Dataset extract:
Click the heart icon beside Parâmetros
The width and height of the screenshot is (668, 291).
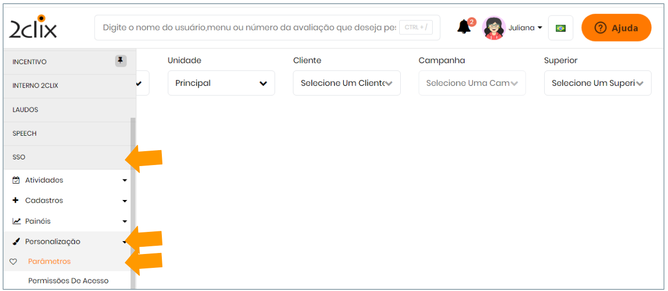13,262
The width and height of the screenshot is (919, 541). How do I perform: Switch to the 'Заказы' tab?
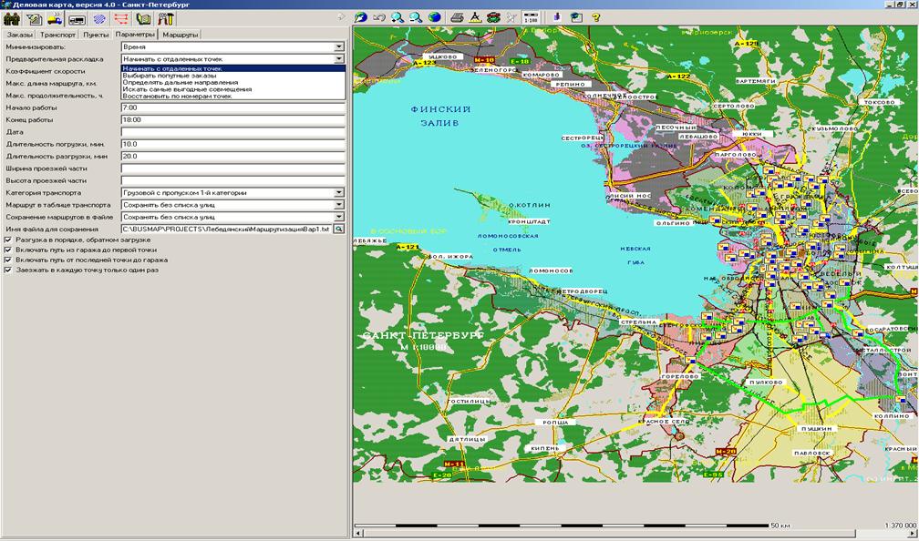click(x=20, y=35)
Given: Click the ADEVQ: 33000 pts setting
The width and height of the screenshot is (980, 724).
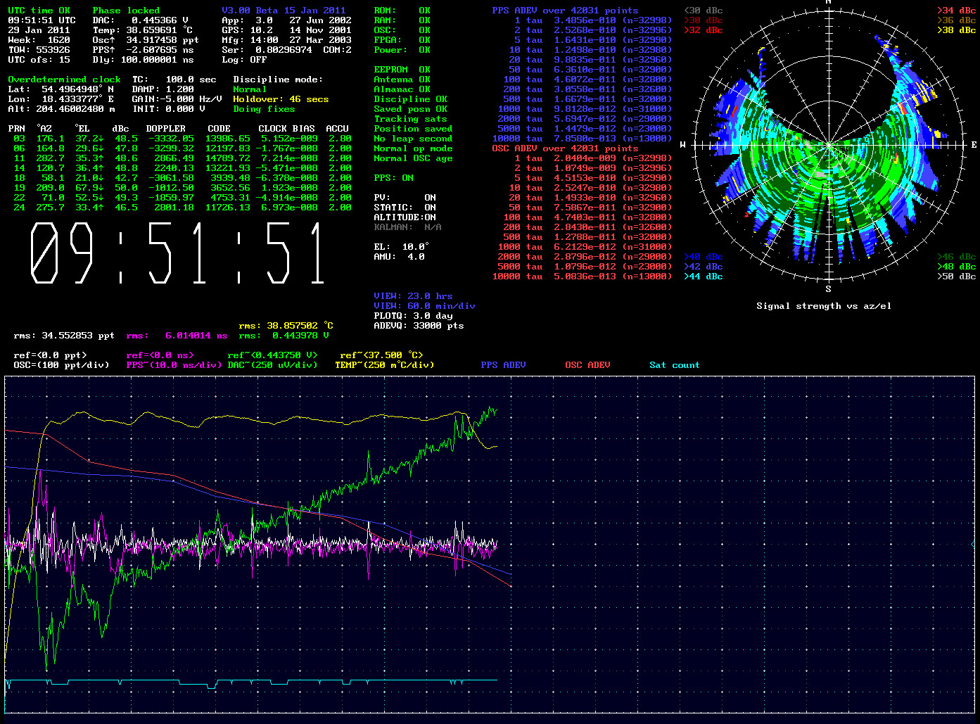Looking at the screenshot, I should coord(419,326).
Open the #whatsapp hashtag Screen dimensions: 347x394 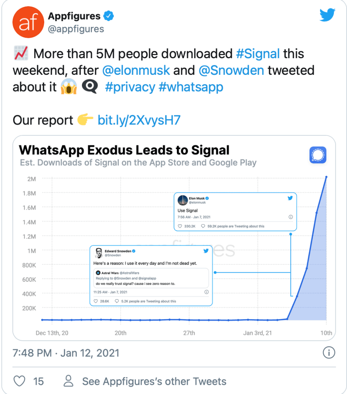click(x=190, y=87)
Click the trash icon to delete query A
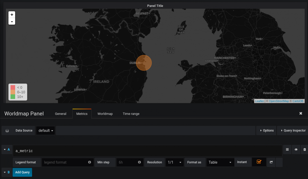308x179 pixels. [x=304, y=149]
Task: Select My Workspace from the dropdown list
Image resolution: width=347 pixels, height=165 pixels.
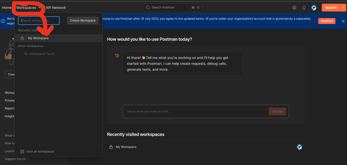Action: (x=38, y=38)
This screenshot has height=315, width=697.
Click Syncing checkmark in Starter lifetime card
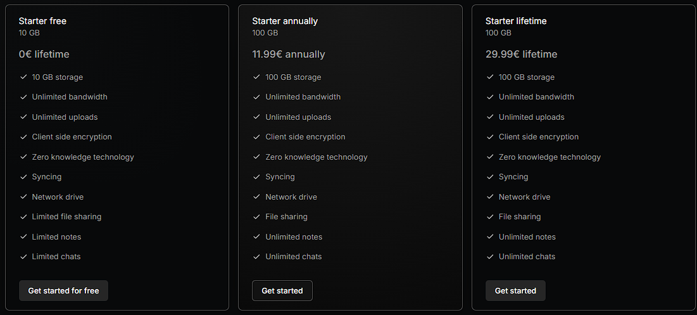tap(490, 177)
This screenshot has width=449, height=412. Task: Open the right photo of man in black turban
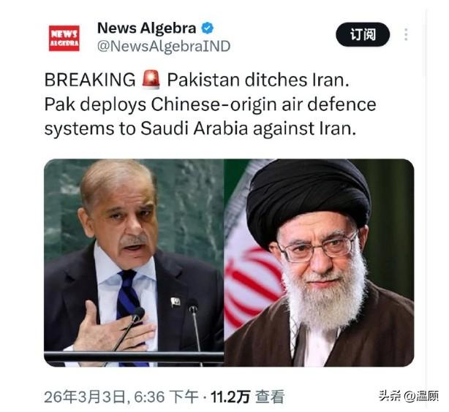point(319,263)
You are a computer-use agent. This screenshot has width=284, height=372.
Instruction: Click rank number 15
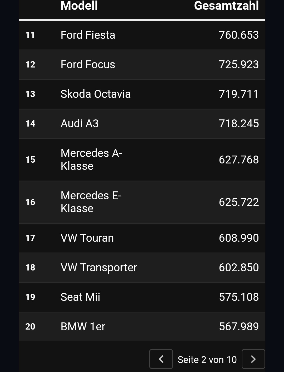pos(30,160)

Prompt: Once the line containing "Image resolution: width=347" is found, transcribe it and every line after it to the end of the records, exactly and with no pictures.

Task output:
Image resolution: width=347 pixels, height=165 pixels.
Action: (x=38, y=38)
This screenshot has height=315, width=697.
Click Syncing checkmark in Starter lifetime card
tap(490, 177)
This screenshot has width=449, height=412. Task: Open the right photo of man in black turban
point(319,263)
You are a computer-use agent. This screenshot has width=284, height=372.
Instruction: Click rank number 15
pos(30,160)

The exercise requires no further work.